Acting freely doesn’t equate to acting virtuously; freedom is not an evaluative category. True expressions of freedom are actions undertaken with a clear understanding of consequences and a willingness to be accountable. For instance, tossing a flowerpot at a car blaring its alarm in the middle of the night is a spontaneous act. However, if, while tossing, one is aware of the irate neighbor with a wrench likely to appear at the doorstep, it transforms into an act of freedom. Interestingly, this implies that acting freely doesn’t imply acting well; freedom is not inherently virtuous. Acting freely—voluntarily, with full awareness of consequences and a willingness to be accountable—can involve making quite harmful decisions.

The Two Sides of the Coin

There exists an unexpected facet of freedom when viewed objectively: freedom only truly exists in an inseparable connection with responsibility.

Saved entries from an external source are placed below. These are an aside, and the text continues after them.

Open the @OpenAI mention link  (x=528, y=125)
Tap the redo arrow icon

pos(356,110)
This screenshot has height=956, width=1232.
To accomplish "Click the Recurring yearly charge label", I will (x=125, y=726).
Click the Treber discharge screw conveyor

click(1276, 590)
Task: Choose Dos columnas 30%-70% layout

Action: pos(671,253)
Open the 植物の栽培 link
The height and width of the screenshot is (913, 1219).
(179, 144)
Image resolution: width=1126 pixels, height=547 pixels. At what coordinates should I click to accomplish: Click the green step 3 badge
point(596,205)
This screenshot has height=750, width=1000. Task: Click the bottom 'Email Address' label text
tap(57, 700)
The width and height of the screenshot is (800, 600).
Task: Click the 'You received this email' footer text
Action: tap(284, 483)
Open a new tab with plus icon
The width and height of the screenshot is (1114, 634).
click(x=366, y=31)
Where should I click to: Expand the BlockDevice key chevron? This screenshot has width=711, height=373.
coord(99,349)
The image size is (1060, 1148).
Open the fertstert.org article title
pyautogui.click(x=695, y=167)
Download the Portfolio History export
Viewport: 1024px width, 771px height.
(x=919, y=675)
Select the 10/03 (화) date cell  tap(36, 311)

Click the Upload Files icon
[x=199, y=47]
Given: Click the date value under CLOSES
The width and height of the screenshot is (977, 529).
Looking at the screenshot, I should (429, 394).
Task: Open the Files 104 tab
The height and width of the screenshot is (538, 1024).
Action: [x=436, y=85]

Dmitry Leontiev, with over 25 years of research into the psychological aspects of freedom, proposes even more radical forms of this concept. He asserts that freedom and responsibility are intertwined, forming a symbiotic relationship. In essence, the more freedom one has, the greater the responsibility that accompanies it.

This dual nature of freedom challenges the romanticized notion of absolute, unbridled liberation. True freedom, according to psychological insights, is a delicate balance between spontaneous actions and the conscientious acceptance of their repercussions.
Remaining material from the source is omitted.